Problem description
In the records that follow, the lines from the one containing "750x360 pixels. How" to the one containing "Screen dimensions: 467x529", inclusive, are to be given again exactly.

Data excerpts
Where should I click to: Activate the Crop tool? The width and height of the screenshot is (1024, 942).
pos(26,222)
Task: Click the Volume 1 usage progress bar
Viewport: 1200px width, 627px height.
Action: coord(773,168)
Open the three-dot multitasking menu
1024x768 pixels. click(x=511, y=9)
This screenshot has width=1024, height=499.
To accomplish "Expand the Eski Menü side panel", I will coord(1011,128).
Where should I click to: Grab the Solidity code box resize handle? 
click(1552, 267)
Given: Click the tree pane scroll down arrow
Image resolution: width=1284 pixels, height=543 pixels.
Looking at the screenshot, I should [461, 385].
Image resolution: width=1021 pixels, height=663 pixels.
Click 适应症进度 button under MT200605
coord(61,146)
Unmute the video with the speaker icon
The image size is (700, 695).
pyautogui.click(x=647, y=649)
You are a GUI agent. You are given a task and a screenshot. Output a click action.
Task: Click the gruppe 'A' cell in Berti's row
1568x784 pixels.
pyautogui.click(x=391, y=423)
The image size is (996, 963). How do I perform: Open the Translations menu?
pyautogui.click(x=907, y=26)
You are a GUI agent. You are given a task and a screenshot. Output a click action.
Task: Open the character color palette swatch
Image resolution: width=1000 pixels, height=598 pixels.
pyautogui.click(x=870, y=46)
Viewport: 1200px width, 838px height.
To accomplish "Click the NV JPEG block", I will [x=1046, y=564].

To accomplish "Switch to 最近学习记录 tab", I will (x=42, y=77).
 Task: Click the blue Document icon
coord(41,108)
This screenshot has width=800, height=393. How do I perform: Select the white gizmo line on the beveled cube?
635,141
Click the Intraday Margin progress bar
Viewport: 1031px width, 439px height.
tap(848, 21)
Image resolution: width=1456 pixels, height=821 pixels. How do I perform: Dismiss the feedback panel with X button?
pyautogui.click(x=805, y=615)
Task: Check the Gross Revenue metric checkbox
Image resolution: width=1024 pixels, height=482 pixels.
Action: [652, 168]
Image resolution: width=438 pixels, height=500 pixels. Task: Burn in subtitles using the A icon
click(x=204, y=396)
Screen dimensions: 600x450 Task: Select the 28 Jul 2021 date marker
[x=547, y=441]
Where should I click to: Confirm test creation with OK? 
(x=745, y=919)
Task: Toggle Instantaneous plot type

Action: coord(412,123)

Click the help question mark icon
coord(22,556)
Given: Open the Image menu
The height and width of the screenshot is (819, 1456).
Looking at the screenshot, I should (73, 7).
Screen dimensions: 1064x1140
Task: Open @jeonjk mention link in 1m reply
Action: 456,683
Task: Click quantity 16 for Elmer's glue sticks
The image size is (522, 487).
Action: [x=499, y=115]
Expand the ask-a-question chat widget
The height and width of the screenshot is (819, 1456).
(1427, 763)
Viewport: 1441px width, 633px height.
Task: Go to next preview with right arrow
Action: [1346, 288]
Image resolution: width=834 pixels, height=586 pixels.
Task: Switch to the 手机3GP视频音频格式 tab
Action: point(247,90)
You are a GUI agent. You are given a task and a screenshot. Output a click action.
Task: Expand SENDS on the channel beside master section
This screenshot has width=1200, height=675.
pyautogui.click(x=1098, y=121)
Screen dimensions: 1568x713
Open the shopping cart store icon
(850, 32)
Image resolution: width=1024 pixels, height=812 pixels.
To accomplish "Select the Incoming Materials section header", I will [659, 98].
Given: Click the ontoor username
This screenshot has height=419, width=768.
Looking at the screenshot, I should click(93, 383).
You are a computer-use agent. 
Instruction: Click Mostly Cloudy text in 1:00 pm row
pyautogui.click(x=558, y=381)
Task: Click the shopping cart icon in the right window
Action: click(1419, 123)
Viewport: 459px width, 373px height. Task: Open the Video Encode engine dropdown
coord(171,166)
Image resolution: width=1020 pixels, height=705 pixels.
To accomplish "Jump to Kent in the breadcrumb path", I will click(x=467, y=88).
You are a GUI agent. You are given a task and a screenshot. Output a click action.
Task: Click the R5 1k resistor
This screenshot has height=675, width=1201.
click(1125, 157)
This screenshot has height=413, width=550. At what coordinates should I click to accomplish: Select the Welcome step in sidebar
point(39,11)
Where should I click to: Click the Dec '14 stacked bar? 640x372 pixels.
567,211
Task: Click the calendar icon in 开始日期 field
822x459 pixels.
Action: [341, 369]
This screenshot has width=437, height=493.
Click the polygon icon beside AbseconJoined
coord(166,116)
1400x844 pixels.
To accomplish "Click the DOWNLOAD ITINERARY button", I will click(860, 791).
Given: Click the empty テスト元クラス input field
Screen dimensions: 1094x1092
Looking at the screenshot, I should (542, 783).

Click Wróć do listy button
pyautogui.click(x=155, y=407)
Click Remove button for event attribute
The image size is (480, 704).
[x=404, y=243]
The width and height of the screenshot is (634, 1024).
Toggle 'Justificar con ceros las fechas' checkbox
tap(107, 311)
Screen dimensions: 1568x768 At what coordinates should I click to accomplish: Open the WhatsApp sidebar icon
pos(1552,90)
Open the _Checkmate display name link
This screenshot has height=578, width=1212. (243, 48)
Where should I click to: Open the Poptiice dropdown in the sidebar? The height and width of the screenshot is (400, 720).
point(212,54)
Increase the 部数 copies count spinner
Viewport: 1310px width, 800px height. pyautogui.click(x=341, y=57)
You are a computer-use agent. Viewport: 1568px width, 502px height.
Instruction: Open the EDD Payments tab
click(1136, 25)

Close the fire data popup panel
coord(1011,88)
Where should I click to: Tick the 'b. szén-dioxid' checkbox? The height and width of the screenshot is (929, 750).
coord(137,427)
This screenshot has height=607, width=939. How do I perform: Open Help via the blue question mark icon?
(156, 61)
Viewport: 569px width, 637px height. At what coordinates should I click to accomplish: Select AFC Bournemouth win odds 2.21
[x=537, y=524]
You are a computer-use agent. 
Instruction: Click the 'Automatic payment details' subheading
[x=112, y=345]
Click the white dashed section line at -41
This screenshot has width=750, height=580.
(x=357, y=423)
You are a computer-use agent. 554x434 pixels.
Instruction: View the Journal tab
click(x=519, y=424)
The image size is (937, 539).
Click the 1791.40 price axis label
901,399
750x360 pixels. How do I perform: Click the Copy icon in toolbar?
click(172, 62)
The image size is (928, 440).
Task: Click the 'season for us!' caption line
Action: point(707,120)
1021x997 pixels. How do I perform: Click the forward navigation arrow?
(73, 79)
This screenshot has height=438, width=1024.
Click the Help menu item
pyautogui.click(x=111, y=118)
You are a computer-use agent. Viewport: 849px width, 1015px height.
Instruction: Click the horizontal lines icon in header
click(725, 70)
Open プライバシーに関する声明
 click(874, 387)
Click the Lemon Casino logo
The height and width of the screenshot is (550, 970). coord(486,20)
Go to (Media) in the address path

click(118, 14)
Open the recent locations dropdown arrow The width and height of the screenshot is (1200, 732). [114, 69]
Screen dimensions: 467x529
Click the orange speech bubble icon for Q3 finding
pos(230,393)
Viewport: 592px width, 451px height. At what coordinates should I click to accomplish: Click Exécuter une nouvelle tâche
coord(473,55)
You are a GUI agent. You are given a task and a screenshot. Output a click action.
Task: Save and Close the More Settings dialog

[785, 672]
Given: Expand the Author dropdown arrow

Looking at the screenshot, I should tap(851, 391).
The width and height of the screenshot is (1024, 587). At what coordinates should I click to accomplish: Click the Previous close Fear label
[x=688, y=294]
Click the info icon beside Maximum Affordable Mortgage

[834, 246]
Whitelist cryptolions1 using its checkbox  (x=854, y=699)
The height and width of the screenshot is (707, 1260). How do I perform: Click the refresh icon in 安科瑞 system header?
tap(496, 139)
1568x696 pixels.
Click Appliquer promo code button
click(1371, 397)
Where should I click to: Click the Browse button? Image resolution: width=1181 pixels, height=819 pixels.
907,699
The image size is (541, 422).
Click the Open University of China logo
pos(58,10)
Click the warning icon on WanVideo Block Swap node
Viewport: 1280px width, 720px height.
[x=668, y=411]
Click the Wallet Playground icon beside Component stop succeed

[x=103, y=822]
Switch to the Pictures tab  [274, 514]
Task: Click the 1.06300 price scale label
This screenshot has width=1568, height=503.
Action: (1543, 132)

Response
750x360 pixels. How do I perform: Click the Copy icon in toolbar?
click(172, 62)
The image size is (928, 440).
Task: Click the 'season for us!' caption line
Action: point(707,120)
1021x997 pixels. How do I perform: Click the forward navigation arrow?
(73, 79)
This screenshot has height=438, width=1024.
Click the Help menu item
pyautogui.click(x=111, y=118)
You are a computer-use agent. Viewport: 849px width, 1015px height.
Instruction: Click the horizontal lines icon in header
click(725, 70)
Open プライバシーに関する声明
 click(874, 387)
Click the Lemon Casino logo
The height and width of the screenshot is (550, 970). coord(486,20)
Go to (Media) in the address path

click(118, 14)
Open the recent locations dropdown arrow The width and height of the screenshot is (1200, 732). [114, 69]
Screen dimensions: 467x529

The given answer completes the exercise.